Only 3 percent of the owners cited the cost and availability of credit as their No. 1 business problem (down a point), far from the record 37 percent reached in 1982 and unchanged for years, but the percent citing inflation as their No.1 problem – 8 percent – is double the level early in 2007.

Regular borrowing activity was reported by 34 percent of owners, down two points from January and typical of readings for the past 15 years. There is no evidence that cash flow problems have increased dependence on credit from the banking system.

The net percent of owners reporting loans harder to get in recent months fell two points to a net 5 percent; the average in 2007 was 6 percent. Thirty-five percent reported all their borrowing needs met (up one point) compared to 4 percent who reported problems obtaining desired financing (down one point).
 
The net percent of owners reporting higher rates on their short-term loans was a negative 9 percent (seasonally adjusted), down 9 points from January and 24 points from last September, a result of the impact of Federal Reserve  rate cuts on variable priced loans (including lines of credit).
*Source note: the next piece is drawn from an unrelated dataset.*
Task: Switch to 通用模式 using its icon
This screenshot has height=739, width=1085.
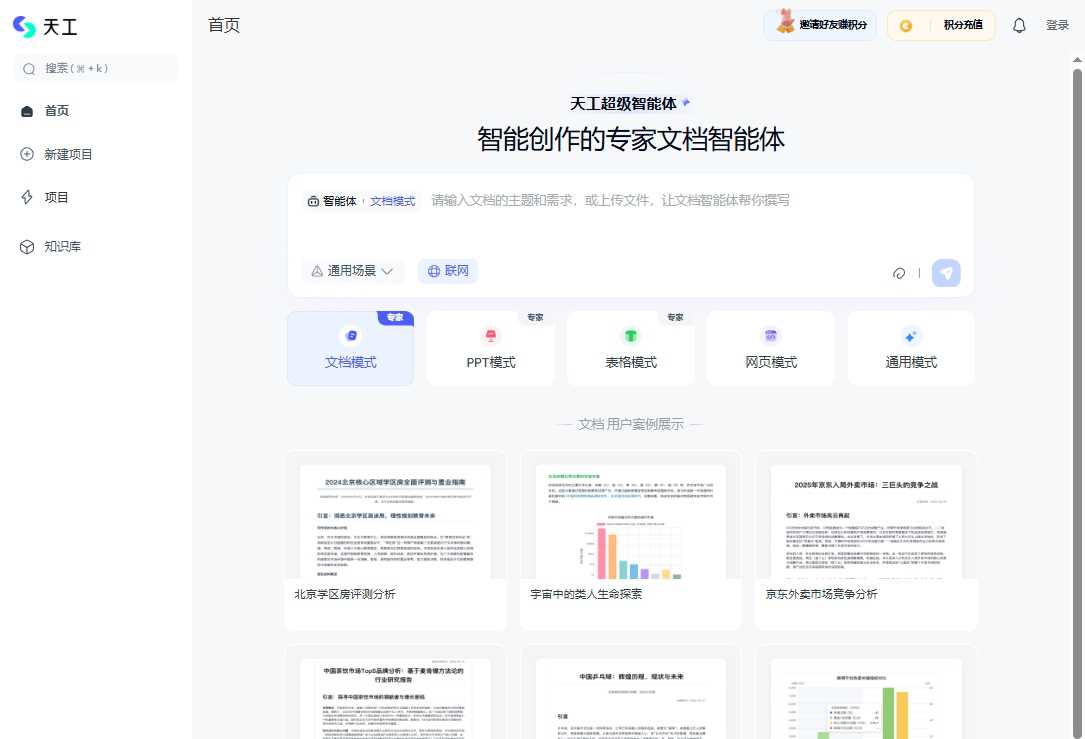Action: point(911,337)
The net percent of owners expecting credit conditions to ease in the coming months was a seasonally adjusted net-negative 8 percent, a point better than January. "This indicates that more owners see credit tightening than easing on Main Street in spite of the Fed's expansionary policies," said Dunkelberg.

"Every Fed policy announcement has triggered additional declines in small business owner optimism and spending activity. However, credit conditions on Main Street have held up, with no evidence of a credit crunch. This is good news for now and for the start of the pickup in economic activity that will follow in future periods," he said.


NFIB’s Small Business Economic Trends is a monthly survey of small-business owners’ plans and opinions. Decision makers at the federal, state and local levels actively monitor these reports, ensuring that the voice of small business is heard.  The NFIB Research Foundation conducts some of the most comprehensive research of small-business issues in the nation.  The National Federation of Independent Business (NFIB) is the nation’s largest small-business advocacy group.  A nonprofit, nonpartisan organization founded in 1943, NFIB represents the consensus views of its members in Washington and all 50 state capitals.